The implication is false. Of course President Kabila and his entourage are partly responsible for the disaster. But they share blame with non-Congolese, including:

Dan Gertler, the Israeli businessman who has partnered with Kabila over mining concessions in the mineral-rich central African nation. Gertler is so corrupt that even the Trump administration had to sanction him under the Magnitsky anti-corruption act - although Israel, where he actually lives, so far has done nothing.

An Anglo-Swiss mining multinational, Glencore, that teams up with with Gertler and Kabila in looting the Congo's extensive cobalt and copper deposits

U.S. banks, including Citicorp and Bank of America, whose loans keep Glencore humming along

A well-connected Washington, D.C. public relations/lobbying firm, Sanitas International, that orchestrated a surprisingly successful campaign to manipulate certain U.S. journalists who parachuted in to interview Kabila (I described the media malpractice in The Nation.)

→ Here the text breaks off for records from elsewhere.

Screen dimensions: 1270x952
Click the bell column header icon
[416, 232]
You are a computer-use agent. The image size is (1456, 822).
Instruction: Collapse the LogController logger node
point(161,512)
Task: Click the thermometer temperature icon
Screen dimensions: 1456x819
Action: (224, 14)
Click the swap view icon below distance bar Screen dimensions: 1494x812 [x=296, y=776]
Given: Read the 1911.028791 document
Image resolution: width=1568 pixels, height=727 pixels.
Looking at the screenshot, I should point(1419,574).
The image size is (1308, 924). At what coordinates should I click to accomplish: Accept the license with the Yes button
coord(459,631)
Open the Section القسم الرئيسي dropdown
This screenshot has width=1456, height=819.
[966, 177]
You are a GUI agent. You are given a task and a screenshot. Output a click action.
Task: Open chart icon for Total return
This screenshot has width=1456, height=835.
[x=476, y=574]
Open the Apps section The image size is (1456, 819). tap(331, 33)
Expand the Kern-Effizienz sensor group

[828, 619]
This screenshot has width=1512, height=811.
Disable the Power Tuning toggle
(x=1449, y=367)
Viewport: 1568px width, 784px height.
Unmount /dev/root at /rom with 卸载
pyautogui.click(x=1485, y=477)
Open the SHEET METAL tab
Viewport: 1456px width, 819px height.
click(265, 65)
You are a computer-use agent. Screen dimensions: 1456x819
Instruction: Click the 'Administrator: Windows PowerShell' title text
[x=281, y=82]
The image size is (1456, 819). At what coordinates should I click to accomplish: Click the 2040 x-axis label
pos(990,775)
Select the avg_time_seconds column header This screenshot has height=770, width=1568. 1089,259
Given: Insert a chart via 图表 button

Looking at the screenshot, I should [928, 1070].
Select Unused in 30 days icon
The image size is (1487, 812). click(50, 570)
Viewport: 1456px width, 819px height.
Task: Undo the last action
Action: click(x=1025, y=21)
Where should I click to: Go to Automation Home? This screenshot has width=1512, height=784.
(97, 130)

Successive governments in the the U.S. and Europe that have admonished Kabila occasionally, but refuse to apply stronger pressure because they favor what they think will be stability over justice. They now face a moment of decision; do they let Kabila steal the election and shoot down pro-democracy protesters?

What is inspiring about today's events is that Congolese showed up to vote en masse, even though they all know the election is rigged. The turnout follows weeks in which thousands flocked to rallies for the two leading opposition candidates, risking police gunfire in some cases to show their support. The respected Congo Research Group released an election eve poll that showed the two, Martin Fayulu and Etienne Tshisekedi, both trouncing Kabila's stand-in, a nonentity named Emmanuel Ramazani Shadary.

"All Congolese know that a free and fair election is impossible," Kambale Musavuli, an energetic young Congolese who works with the US-based solidarity group, Friends of the Congo, explains. "But they collectively decided not to boycott anyway. And then they chose to use the election campaigns as a chance to mobilize and engage politically - to an extent that is surprising everybody."

One theme was common in mainstream media coverage; as the BBC put it, that this election would mark "the first peaceful transfer of power since independence in 1960." Some amnesia is at work here. The Congolese did vote freely back then, electing a principled and courageous man named Patrice Lumumba to be their prime minister. Right away, the U.S. Central Intelligence Agency and Belgium, the departing colonial power, plotted against Lumumba, helping to depose him after just months and then having him brutally murdered the following year.